WHAT TO WORK ON: Filter the entries down to the lines containing "message", and copy those lines.

INPUT FOR THIS TASK:
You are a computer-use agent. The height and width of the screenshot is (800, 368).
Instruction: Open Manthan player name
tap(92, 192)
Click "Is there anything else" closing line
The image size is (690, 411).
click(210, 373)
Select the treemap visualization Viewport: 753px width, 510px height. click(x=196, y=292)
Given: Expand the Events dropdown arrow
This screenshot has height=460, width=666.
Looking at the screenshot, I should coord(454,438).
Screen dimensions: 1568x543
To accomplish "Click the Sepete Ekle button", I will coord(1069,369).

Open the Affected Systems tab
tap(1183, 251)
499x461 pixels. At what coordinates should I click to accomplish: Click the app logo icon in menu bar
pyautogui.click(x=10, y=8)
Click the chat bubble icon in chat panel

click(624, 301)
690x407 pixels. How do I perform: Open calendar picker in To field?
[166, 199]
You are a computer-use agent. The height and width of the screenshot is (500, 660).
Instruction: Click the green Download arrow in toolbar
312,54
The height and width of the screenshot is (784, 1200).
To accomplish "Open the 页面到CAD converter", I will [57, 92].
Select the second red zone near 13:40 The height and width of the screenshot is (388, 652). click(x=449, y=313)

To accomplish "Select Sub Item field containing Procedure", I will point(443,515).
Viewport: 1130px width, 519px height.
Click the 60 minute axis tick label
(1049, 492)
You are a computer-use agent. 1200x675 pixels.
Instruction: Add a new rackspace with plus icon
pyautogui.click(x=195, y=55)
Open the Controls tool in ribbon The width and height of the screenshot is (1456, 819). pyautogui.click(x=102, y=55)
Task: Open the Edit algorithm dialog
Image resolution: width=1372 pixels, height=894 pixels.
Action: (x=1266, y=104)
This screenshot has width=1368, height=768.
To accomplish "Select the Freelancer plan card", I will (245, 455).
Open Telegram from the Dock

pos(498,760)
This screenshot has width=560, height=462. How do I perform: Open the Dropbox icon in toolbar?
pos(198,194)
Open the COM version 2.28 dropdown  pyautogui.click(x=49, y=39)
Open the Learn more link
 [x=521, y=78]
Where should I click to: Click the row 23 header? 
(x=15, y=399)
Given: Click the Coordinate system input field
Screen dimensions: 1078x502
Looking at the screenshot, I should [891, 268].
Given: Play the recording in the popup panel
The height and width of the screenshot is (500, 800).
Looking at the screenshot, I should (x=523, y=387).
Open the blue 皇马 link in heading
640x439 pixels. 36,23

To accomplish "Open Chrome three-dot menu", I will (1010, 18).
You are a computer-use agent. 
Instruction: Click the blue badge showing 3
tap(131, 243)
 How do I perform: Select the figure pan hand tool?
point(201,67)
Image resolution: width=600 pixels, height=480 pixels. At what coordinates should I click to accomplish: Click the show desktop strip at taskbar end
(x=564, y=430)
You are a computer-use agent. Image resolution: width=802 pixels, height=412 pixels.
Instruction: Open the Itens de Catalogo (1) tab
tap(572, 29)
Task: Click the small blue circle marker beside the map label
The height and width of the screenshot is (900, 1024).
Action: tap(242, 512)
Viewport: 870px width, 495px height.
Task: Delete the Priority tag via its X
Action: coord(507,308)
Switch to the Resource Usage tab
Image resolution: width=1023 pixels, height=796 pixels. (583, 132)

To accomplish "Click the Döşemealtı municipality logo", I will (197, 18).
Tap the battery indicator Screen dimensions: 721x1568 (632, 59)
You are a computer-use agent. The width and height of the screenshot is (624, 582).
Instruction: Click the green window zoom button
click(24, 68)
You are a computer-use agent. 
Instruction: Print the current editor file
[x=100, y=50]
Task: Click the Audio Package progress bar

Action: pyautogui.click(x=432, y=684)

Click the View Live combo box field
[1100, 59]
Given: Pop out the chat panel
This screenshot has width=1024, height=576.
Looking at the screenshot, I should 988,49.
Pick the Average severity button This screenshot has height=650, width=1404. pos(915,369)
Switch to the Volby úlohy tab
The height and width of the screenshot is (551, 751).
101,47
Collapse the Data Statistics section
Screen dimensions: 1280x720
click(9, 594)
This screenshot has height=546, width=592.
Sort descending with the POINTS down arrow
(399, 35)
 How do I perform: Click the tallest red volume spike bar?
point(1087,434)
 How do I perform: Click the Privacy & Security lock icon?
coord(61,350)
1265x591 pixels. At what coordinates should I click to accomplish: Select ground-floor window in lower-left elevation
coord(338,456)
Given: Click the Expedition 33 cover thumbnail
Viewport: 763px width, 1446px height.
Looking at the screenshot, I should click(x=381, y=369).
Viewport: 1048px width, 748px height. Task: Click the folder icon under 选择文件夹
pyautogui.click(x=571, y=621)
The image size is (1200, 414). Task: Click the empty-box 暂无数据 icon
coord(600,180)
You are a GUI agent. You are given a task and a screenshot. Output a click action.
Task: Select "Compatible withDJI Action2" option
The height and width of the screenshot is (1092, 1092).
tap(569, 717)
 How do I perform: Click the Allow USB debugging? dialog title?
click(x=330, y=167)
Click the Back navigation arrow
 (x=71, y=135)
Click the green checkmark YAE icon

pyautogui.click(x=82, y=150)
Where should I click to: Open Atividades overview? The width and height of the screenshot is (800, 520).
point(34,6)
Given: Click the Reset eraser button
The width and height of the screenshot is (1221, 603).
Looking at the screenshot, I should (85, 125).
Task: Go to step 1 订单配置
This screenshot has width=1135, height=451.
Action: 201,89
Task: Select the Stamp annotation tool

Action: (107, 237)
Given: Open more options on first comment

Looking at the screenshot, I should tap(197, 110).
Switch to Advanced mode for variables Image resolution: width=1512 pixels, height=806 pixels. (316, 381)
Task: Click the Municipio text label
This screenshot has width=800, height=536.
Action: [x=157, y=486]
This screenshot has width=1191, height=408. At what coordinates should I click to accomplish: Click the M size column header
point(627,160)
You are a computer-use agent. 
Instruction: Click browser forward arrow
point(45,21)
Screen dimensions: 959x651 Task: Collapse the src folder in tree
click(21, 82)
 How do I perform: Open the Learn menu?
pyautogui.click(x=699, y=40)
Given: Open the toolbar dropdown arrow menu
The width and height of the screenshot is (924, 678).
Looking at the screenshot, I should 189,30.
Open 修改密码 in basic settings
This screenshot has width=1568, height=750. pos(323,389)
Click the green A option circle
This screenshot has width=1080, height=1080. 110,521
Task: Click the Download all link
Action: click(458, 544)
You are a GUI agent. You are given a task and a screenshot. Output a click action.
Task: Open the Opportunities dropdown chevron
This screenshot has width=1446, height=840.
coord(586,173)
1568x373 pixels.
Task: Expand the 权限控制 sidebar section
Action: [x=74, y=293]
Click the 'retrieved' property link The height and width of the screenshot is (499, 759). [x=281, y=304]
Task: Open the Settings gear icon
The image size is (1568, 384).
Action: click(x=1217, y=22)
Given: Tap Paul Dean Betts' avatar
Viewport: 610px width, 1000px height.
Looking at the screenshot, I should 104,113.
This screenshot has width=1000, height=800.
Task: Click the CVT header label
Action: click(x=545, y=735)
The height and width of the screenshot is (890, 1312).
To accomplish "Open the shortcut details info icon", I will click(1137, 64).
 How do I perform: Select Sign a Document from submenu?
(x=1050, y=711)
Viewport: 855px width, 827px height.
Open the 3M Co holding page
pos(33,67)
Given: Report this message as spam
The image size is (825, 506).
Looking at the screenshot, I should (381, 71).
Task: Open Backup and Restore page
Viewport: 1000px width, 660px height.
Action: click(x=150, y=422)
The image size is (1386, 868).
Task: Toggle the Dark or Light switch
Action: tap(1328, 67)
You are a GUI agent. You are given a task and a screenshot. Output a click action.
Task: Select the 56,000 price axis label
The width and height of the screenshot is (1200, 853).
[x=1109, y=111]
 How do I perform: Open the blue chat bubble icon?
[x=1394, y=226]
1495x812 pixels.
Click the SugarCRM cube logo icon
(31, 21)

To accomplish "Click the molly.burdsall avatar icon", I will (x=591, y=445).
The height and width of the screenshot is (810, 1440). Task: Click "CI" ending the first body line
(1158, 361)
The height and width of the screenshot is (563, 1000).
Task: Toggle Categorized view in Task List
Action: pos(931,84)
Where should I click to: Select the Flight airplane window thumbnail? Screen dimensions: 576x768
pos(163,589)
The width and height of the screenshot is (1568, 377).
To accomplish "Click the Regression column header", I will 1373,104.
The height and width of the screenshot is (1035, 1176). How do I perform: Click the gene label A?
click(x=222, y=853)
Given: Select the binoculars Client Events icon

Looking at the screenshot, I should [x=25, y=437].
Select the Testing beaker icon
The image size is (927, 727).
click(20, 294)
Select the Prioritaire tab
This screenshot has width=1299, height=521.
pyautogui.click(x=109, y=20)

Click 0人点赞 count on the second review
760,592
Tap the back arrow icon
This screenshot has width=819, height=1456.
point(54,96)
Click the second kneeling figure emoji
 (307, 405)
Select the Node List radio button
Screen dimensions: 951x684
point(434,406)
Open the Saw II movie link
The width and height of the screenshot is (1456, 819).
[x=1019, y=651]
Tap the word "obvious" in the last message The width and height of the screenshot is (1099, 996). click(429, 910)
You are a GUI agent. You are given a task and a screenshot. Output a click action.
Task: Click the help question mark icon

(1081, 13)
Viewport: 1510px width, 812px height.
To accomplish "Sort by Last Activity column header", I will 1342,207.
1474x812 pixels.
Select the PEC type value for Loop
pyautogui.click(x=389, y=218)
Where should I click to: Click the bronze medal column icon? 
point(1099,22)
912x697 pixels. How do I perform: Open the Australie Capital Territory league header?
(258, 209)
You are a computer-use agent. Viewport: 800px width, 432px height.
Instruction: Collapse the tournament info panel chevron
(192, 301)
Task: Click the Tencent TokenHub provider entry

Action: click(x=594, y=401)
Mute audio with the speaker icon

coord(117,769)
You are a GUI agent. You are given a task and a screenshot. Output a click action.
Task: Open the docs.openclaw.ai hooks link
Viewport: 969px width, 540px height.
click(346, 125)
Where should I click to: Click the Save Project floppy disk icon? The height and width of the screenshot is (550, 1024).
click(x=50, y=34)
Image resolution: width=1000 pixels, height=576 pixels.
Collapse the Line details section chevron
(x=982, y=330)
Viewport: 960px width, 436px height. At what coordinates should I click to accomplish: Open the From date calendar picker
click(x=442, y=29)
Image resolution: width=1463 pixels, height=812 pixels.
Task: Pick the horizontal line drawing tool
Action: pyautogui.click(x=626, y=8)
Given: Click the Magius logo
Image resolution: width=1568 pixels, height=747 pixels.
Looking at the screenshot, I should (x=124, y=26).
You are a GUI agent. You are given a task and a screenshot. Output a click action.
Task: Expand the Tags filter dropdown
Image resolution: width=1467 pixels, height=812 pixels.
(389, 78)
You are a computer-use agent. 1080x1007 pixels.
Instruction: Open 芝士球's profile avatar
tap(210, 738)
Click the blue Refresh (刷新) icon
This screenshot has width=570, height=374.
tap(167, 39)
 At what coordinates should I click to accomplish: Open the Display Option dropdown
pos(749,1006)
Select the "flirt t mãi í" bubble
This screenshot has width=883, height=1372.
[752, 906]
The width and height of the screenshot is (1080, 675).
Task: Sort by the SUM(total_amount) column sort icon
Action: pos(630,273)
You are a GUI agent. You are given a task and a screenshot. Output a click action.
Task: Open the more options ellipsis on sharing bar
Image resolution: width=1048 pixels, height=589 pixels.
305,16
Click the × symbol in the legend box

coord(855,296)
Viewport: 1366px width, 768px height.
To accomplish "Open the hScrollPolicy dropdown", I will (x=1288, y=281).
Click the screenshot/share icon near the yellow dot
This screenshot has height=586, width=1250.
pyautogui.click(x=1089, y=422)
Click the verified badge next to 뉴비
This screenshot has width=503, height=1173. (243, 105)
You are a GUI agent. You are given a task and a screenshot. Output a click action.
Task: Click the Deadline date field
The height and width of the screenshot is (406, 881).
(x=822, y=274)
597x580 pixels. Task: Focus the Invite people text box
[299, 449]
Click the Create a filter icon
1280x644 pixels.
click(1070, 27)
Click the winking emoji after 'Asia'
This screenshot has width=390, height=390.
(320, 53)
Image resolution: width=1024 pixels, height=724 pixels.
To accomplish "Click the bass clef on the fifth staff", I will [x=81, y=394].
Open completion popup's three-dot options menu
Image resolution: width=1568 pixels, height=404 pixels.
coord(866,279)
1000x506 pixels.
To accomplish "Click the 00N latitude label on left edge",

RESPONSE TO THE TASK:
Given: Report this message as spam
Tap the word "obvious" in the last message The width and height of the screenshot is (1099, 996). click(429, 910)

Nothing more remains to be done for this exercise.